Fdesouche

Les «bourgeois bourrins», frères ennemis des «bourgeois bohème», pourraient refléter la droitisation ambiante, de l’élection de Donald Trump au plébiscite de François Fillon.

Trébuchant dans la cendre de l’apocalypse trumpiste, encore sonnés par le phénix catho-libéral filloniste, les «producteurs d’intelligence» (comme disent les producteurs télé) rivalisent d’hypothèses pour expliquer la droitisation effrénée du monde. On sent bien, derrière les indéniables ressorts économiques, sociaux, voire xénophobes qui sous-tendent ces claques politiques, que se joue aussi dans nos démocraties fatiguées une sorte de contre-révolution culturelle. Contre-révolution disséquée dans un essai publié en mars (1) – soit avant les séismes précités – par un chasseur de tendances, qui y décrit l’émergence du «boubour». Et si, sous ses apparences de concept gag, le responsable, c’était lui ? Le «bourgeois bourrin» théorisé par l’essayiste Nicolas Chemla. Le yang du bobo, ce «bourgeois bohème» devenu bouc émissaire universel.

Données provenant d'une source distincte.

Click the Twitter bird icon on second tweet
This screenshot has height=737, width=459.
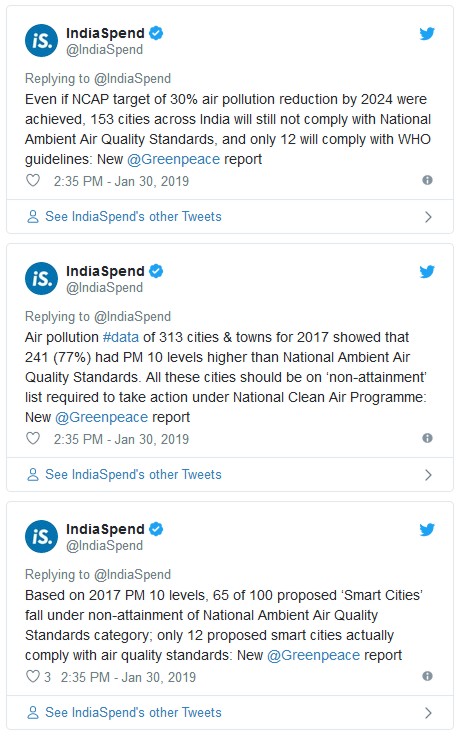[x=427, y=271]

Pour faire simple, il s’agit d’un CSP + branché, généralement mâle, qui se détourne des «trois piliers de l’utopie bobo : justice sociale, mixité et protection de l’environnement». Utopie à l’agonie, insiste Chemla, qui, en une dizaine d’années, «s’est transformée en dystopie hipster», entre gentrification, rétromanie obsessive et progressisme mou, voire hypocrite. Jouissant d’un capital culturel équivalent à celui du bobo, le boubour n’est pas un simple réac ou un beauf. Il s’est construit en réaction à ce qu’il considère comme un déploiement excessif du politiquement correct, des luttes antiracistes et féministes, de l’écologie… Fatigué de s’excuser de ses privilèges, «le boubour n’est pas tant antibobo que postbobo», écrit l’auteur. Le boubour, c’est le lâchage, «dans une vie toujours sous contrôle. Marre de toujours faire attention à ce qu’on mange, à ce qu’on dit, à ce qu’on boit», voilà l’idée. Fuck le quinoa, le vélo et les indignés permanents sur Twitter. Vive la viande, les bagnoles et les blagues borderline. Glorification du bourrin comme autodéfense, à rebours du bien-faire et du bien-penser : «C’est plus un programme, un ensemble de valeurs, qu’un personnage. Sous des apparences parfois contradictoires, c’est le trait d’union entre Booba et Laurent Wauquiez.» Vaste programme.